We thus see that supporting time, a time that has no forced limits, no deadlines, no certainties, the time of the “Time for Understanding”, is part of the materiality of the analytical session. That is why Lacan says: “(…) except that discourse is not simply (…) something which leads somewhere, has a fabric, a texture, and not only does it take time, not only does it have a dimension in time, a certain density which means that we cannot in any way be satisfied with the instantaneous present (…)[5]

Therefore, it is thanks to this “Time for Understanding” that the “Instants of Seeing” can irrupt, like the spring of the lion that Freud talks about, as well as the “Moments for Concluding” as precipitations that often take the subject by surprise.

The analytical experience ranges between these two zones[6]:

The series, frequency, continuity and regularity: so that those events in life that left a mark on the subject (and which fixed a certain regime of jouissance) are displayed. Then the effects of truth can be gathered[7] and organized as knowledge.
The cut, spring, surprise, the act, the irruption.

It is between these two registers of time that one makes room for something to happen that will lead to the end of the analysis.

In the meantime, our practice does not detain itself in setting deadlines, or goals according to a time schedule, a chronological period or fixed hours. It is not a question of how long an analysis takes or how long a session lasts, but about the effects that are produced there.

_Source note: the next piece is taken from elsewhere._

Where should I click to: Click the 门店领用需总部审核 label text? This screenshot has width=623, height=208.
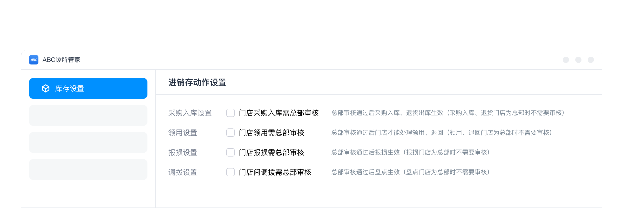271,133
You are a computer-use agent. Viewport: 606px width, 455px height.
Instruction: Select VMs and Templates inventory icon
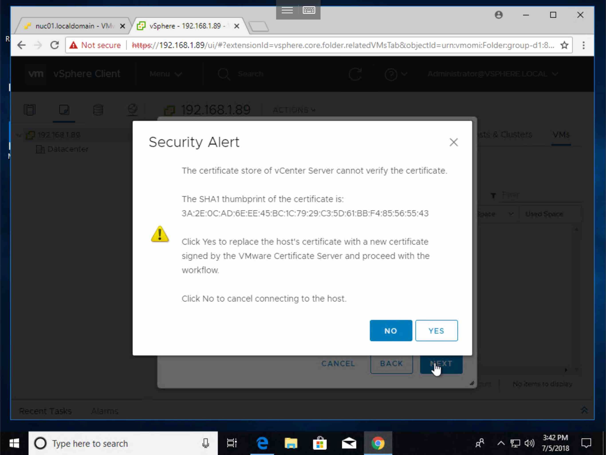pyautogui.click(x=64, y=110)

It is said that once a journalist asked Jackson Pollock how he knew when one of his drip paintings was finished. His answer was: “And how do you know when you are finished making love?”

The time of the analytic act is a time that breaks all clocks, because it operates at the level of the subjective experience of time. This is why Miller claims: (…) In precise terms, I consider Lacanian sessions as a time frame with a supplement of the infinite (…) Otherwise the problem of the duration of sessions would become insolvable. They will always be too short or too long (…) It is not that we give short sessions, but that we give sessions that are infinite[8].

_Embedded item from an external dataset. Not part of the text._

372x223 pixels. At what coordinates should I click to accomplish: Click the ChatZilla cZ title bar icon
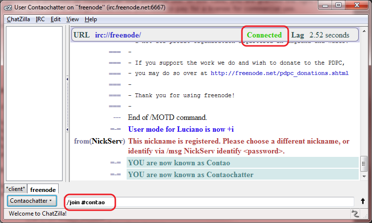click(x=8, y=6)
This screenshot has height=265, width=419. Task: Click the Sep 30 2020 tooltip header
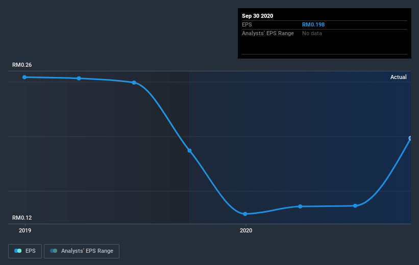click(x=257, y=16)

[1] Miller, J-A (2002). “La erótica del tiempo”. P. 19. Buenos Aires: Tres Haches.


[2] Lacan, J. (2012) “Radiofonía” in Otros Escritos. P. 449. Buenos Aires: Paidós.


[3] Lacan, J. (2012) “Radiofonía” in Otros Escritos. P. 451. Buenos Aires: Paidós.


[4] Lacan, J. (1974 [2015]) “Jacques Lacan Freud for Ever” an interview with Panorama. Published in Hurly-Burly. The International Lacanian Journal of Psychoanalysis. Issue 12. P. 16. Published for the Freudian Field by the New Lacanian School.


[5] Lacan, J. (1957-1958 [2017]). “Formation of the Unconscious. The Seminar of Jacques Lacan | Book V”. USA: Polity Press.


[6] Brousse, M-H. (2019) Available at: https://www.facebook.com/watch/?v=299986064184879/



[8] Miller, J-A. (2002). “La erótica del tiempo”. P. 19. Buenos Aires: Tres Haches.